Beberapa cuplikan dari kata-kata maupun caption-caption Nadir, salah satunya begini,


"People are dying, and they take with them history and wisdom and culture. People like me and you and I’m sure some of your readers are still navigating who we are, and we’re starting to question what we’re going to teach our own kids, what part of our cultural heritage is important for us to hold on to, and naturally some things will be left behind."

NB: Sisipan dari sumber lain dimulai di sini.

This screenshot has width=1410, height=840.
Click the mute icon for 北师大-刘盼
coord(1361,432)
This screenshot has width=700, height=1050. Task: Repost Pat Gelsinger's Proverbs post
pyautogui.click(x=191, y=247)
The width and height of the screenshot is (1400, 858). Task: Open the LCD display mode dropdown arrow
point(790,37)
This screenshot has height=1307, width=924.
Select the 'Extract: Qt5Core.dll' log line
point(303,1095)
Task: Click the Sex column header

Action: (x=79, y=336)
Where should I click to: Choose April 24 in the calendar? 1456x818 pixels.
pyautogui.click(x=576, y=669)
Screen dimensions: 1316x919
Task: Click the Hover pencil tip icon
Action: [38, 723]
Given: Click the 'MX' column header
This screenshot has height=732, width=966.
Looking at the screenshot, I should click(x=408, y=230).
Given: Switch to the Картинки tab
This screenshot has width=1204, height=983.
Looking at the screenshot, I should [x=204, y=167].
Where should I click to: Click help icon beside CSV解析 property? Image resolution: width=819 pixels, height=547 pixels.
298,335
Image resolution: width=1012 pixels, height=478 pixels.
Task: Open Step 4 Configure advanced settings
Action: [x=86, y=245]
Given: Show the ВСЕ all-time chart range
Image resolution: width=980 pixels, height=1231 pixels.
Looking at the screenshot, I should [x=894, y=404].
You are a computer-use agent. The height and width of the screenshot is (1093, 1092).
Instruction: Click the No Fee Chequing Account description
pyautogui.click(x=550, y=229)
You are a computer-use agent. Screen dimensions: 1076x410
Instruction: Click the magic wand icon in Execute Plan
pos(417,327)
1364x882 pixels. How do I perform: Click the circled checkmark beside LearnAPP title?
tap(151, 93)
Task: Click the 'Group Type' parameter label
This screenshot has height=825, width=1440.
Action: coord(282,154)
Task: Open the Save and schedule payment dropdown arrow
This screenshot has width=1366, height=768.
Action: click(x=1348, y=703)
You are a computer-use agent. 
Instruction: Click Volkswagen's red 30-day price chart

Semoga di mana pun aku, kamu, dan kalian semua berada, siapa pun yang masih terus mempertanyakan dan ingin menjawab segala kegusaran akan keingintahuan yang mendalam ini segera 'mencari' dan 'menemukan'. Karena lahirnya kita di dunia ini bukan tanpa alasan, darah yang mengalir di tubuh kita ini bukan hanya atas campuran bapak ibu semata, tapi juga ribuan manusia sebelum kita. Di mana akar kekerabatan terus mengulir dan menjadi denyut nadi kita sendiri. Selamat berjalan dan menemukan :)


Last words,


It was more like we come from very complex backgrounds of movement, migration, and it’s put us in a situation where you’re navigating multiple identities at once, that we didn’t have the space to fully explore our identities in that same way.


It’s all about sincerity of intention. So I think if you sincerely make an intention — everything starts with an intention — then things will open up for you


Thankyou,
Salam kangen untuk buyut-buyutkuđź–¤
Terimakasih udah jadi perantara atas kelahiran perempuan Jawa yang banyak polah ini.